Prof. Massa published more than 700 scientific publications among which more than 350 on international journals (> 12.000 citations – h-index = 55 [Scopus]; > 9.500 citations – h-index = 48 [ISI-WoS]; > 20.000 citations – h-index = 80 [Google Scholar]) and more than 500 in international conferences where he presented more than 200 invited contributions (> 35 invited keynote speaker) (www.eledia.org/publications). He has organized more than 100 scientific sessions in international conferences and has participated to several technological projects in the European framework (>20 EU Projects) as well as at the national and local level with national agencies (>300 Projects/Grants).

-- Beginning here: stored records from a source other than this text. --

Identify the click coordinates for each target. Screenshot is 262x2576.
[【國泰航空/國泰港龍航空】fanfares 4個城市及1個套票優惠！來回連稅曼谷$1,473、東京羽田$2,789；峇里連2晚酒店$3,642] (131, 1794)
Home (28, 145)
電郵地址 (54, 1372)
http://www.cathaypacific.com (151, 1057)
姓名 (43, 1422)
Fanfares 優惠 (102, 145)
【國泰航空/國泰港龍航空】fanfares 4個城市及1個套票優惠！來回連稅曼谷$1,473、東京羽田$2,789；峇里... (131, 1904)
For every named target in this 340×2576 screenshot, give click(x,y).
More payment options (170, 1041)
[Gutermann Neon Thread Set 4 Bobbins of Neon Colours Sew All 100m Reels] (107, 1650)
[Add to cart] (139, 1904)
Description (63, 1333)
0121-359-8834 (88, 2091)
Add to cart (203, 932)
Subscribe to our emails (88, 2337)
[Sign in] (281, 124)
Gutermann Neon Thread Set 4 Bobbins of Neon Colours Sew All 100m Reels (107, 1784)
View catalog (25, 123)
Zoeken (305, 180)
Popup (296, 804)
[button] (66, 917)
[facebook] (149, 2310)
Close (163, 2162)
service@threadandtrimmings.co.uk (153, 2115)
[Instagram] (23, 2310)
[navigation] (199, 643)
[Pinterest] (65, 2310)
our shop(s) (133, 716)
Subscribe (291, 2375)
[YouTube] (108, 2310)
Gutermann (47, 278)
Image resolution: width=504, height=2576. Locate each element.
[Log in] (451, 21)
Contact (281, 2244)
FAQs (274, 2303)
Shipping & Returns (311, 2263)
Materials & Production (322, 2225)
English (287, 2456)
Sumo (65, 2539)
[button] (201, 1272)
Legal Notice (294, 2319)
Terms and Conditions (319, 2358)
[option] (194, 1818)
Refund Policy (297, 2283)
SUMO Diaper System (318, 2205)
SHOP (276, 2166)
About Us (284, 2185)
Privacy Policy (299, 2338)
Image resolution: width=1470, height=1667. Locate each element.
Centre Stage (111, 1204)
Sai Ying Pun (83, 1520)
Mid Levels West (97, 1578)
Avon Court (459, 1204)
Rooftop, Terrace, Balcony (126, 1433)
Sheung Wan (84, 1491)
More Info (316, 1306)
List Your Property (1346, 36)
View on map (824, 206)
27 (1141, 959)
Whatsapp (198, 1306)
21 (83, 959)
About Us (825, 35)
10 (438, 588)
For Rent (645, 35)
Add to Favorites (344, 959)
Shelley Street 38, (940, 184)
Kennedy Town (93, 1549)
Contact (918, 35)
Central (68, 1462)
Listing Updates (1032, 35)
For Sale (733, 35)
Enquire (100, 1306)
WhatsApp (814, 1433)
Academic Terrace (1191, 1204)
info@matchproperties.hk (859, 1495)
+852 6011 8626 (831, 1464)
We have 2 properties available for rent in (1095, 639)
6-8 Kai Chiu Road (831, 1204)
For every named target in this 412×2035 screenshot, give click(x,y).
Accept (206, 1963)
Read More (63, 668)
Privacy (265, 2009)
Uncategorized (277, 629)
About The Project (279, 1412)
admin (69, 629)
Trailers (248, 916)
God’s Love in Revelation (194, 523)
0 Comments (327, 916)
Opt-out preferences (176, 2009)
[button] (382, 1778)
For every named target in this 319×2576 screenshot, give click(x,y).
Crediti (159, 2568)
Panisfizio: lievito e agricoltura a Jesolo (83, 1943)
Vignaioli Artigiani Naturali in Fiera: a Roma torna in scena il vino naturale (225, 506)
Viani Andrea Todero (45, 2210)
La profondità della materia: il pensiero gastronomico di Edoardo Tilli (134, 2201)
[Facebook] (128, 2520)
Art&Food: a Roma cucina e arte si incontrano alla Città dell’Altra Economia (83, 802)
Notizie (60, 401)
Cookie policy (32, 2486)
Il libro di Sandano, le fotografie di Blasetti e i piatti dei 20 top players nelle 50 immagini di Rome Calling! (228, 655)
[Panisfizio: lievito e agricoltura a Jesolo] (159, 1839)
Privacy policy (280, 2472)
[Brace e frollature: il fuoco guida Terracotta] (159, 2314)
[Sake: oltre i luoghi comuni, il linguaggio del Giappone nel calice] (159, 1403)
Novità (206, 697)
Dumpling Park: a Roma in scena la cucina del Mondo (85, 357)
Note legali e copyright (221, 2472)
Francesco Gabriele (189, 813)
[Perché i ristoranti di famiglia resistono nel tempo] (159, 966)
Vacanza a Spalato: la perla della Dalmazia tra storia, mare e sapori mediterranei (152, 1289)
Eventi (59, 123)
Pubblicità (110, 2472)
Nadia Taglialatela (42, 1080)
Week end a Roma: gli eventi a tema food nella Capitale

Title: Compressive Processing – Current Trends and Advanced Applications in Signal Processing
Abstract:
The widely known Shannon/Nyquist theorem relates the number of samples required to reliably retrieve a “signal” to its (spatial and temporal) bandwidth. This fundamental criterion yields to both theoretical and experimental constraints in several Engineering applications. Indeed, there is a relation between the number of measurements/data (complexity of the acquisition/ processing), the degrees of freedom of the field/signal (temporal/spatial bandwidth), and the retrievable information regarding the phenomena at hand (e.g., dielectric features of an unknown object, presence/position of damages in an array, location of an unknown incoming signal). The new paradigm of Compressive Processing (CP) is enabling to completely revisit these concepts by distinguishing the “informative content” of signals from their bandwidth. Indeed, CP theory asserts that one can recover certain signal/phenomena exactly from far fewer measurements than it is indicated by Nyquist sampling rate. To achieve this goal, CP relies on the fact that many natural phenomena are sparse (i.e., they can be represented by few non‐zero coefficients in suitable expansion bases), and on the use of aperiodic sampling strategies, which can guarantee, under suitable conditions, a perfect recovery of the information content of the signal. Despite its recent introduction, the application of CP methodologies to Engineering has already enabled several innovative design/synthesis methodologies and retrieval/diagnosis methods to be developed. In this framework, this talk is aimed at reviewing the fundamentals of the CP paradigm, specifically focusing on the applicability conditions, requirements, and guidelines for Electromagnetic (EM) Signal Processing applications. Moreover, it is aimed at illustrating the state‐of‐the‐art and the most recent advances in EM Engineering (including application of CP to antenna synthesis and diagnosis, direction‐of‐arrival estimation, inverse scattering, and radar imaging), as well as at envisaging possible future research trends and challenges
within CP as applied to EM Signal Processing.